Stop the sprinklers or pay fines in parts of California

Drought forced local and regional water districts to restrict outdoor water usage

Front yards in the Golden State will look very golden this summer in some neighborhoods. Regional water agencies across California have implemented massive restrictions for outdoor watering. 

Millions of residents and businesses across Los Angeles, Ventura and San Bernardino counties will only be allowed to water once a week or be forced to cut their total water usage by a certain percentage. 

Millions more in the eastern San Francisco Bay Area will only be allowed to water three times a week with no runoff.  And those East Bay Municipal Utility District (EBMUD) customers won’t be able to wash sidewalks or streets. Violators will be charged "Excessive Use Penalties," reported KTVU FOX 2.

"Usually the easiest and the biggest bang for your buck as far as conserving water is going to be in your outdoor water use," Jennifer Allen, Public Affairs Director for the Contra Costa Water District, told FOX Weather.

Contra Costa asked customers to reduce water usage by 15% compared to 2020 usage. Allen said the district is confident that customers can cut water use because they already voluntarily cut 10% of use in 2021 from 2020 after the agency's request to conserve. 

"Summer is the best window to reduce demand," Mike Tognolini, Water Resources Director for EBMUD told KTVU FOX 2. "So, taking action now provides the best opportunity to reduce demand during the irrigation season."

EBMUD already implemented drought surcharges of a maximum of $0.10 per day or $6 every two months through the end of the drought. Contra Costa Water District proposed a drought surcharge of up to 15%, which would work out to $0.28 per day for an average customer using 260 gallons of water a day.

The Marin Water District in the northern San Francisco Bay Area actually expanded outdoor water sprinkler and drip irrigation use to two days a week after December rains. Watering was prohibited since early-December 2021. The district hoped restrictions would lead to a 40% use reduction. They still prohibit power washing homes and businesses and home car washing. 

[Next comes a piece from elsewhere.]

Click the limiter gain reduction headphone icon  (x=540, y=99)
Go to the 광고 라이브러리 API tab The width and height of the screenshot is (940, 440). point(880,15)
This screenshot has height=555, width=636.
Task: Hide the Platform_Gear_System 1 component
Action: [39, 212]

All water agencies restrict watering between 9 a.m. and 6 or 7 p.m.

"2021 ended with some great rainstorms and snowstorms coming in. But unfortunately, they stopped at the beginning of 2022," said Allen. "And so that put us in a situation where our water allocation was cut to public health and safety levels, leading us to look at our local supplies that we could use to meet our customers needs."

The U.S. Drought Monitor puts 95% of the state in "severe drought" and 40% in "extreme drought." California is in the midst of a third consecutive year of drought.

In Governor Gavin Newsom’s extension of the State of Emergency declaration for drought, he referenced the 2020-21 water year as the second-driest on record. The first two months of this year were the driest consecutive January and February on record. 


"We are still on course to have the driest January to June on record in 2022," said Tognolini. "Not only is 2022 looking this way, the expectation, based on what's happening around the state, is that 2023 will also see very limited supplemental supplies."

"The Metropolitan Water District (of Southern California) is warning that more restrictions are possible, including banning all outdoor watering as early as September because of severe drought," reported FOX 11 Los Angeles.